-- DATASET follows --

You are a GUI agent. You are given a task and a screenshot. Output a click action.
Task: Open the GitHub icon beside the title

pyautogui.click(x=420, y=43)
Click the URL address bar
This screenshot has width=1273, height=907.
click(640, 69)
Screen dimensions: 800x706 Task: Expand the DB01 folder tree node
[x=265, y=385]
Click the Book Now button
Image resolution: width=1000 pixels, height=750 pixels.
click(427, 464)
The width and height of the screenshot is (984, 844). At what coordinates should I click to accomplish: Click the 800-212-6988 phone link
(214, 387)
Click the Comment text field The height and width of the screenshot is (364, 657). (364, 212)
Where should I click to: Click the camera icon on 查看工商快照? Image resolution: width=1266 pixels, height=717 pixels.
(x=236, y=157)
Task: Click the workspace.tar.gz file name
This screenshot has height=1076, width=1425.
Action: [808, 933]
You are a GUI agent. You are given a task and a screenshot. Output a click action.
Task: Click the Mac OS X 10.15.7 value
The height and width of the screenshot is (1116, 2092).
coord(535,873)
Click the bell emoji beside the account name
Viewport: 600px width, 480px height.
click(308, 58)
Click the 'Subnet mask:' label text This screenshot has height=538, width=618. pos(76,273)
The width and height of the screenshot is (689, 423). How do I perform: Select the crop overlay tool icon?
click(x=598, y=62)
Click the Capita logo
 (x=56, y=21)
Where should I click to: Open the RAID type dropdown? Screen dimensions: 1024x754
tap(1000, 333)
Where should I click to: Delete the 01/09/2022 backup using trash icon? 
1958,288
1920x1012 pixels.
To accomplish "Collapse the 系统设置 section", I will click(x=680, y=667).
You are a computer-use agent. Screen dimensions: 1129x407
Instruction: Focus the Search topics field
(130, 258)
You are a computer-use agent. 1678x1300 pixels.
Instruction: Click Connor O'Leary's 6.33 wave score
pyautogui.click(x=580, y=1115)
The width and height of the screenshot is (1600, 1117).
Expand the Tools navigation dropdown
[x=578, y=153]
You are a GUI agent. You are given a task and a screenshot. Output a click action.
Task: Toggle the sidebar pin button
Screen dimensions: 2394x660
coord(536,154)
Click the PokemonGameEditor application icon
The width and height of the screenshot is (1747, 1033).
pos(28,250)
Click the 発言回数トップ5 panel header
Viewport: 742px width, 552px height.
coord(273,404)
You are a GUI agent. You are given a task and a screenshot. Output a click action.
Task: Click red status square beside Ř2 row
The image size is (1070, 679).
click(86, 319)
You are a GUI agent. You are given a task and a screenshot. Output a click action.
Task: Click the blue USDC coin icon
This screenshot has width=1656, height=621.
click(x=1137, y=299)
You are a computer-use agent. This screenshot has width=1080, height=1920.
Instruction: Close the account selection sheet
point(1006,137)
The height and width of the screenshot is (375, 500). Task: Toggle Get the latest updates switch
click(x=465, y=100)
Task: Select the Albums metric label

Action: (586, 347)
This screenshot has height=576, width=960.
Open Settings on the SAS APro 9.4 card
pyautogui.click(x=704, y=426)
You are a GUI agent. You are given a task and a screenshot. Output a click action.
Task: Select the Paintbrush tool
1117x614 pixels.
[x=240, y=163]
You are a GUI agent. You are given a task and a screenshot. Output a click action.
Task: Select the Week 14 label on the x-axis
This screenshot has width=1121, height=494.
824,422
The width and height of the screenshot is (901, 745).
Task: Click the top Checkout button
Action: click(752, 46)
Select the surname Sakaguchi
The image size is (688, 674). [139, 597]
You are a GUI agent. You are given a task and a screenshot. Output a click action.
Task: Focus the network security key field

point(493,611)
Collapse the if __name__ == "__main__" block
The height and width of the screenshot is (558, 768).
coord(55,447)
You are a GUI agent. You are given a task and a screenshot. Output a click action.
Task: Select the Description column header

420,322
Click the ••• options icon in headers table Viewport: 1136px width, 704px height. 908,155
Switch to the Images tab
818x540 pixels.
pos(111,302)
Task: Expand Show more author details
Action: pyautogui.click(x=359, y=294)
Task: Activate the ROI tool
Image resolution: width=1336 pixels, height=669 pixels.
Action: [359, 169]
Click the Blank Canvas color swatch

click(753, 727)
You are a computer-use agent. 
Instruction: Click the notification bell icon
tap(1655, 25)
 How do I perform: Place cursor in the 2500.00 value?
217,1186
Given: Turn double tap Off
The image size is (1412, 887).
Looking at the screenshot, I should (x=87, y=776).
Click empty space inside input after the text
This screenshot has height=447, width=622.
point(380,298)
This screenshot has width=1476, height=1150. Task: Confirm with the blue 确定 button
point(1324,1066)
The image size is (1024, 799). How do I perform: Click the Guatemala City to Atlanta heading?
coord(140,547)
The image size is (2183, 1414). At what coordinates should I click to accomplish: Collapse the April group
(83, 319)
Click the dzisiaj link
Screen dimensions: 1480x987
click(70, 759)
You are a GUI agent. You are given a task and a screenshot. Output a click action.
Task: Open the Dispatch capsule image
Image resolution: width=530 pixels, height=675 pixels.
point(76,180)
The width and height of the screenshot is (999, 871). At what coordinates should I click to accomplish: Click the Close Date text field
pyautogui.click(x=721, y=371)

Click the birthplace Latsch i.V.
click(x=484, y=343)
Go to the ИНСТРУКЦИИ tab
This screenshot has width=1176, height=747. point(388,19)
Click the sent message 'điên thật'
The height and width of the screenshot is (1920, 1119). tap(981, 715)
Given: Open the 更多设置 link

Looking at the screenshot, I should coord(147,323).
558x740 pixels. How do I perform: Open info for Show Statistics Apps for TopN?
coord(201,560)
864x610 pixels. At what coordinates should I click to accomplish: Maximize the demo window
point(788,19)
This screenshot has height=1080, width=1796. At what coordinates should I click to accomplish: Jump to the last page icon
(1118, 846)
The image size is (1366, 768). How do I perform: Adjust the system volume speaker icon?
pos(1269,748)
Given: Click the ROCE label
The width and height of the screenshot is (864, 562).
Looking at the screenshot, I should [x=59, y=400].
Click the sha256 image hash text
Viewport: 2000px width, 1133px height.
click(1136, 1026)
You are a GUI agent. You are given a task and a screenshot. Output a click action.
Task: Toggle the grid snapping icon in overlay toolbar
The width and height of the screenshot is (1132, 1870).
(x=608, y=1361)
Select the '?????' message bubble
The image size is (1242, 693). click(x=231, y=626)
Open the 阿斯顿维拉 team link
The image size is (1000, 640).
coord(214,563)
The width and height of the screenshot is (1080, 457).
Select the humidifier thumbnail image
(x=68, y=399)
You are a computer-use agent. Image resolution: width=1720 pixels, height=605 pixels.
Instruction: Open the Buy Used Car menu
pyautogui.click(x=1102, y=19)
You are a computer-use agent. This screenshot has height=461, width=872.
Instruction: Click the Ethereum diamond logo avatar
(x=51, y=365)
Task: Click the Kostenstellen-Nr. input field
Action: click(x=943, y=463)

-- DATASET concluded --

— PROBLEM —
Show every line from the listing that contains "computer".

— EXERCISE RESPONSE —
You are a computer-use agent. Screen dimensions: 1129x407
You are a computer-use agent. 1678x1300 pixels.
You are a computer-use agent. This screenshot has width=1080, height=1920.
You are a computer-use agent. 
You are a computer-use agent. Image resolution: width=1720 pixels, height=605 pixels.
You are a computer-use agent. This screenshot has height=461, width=872.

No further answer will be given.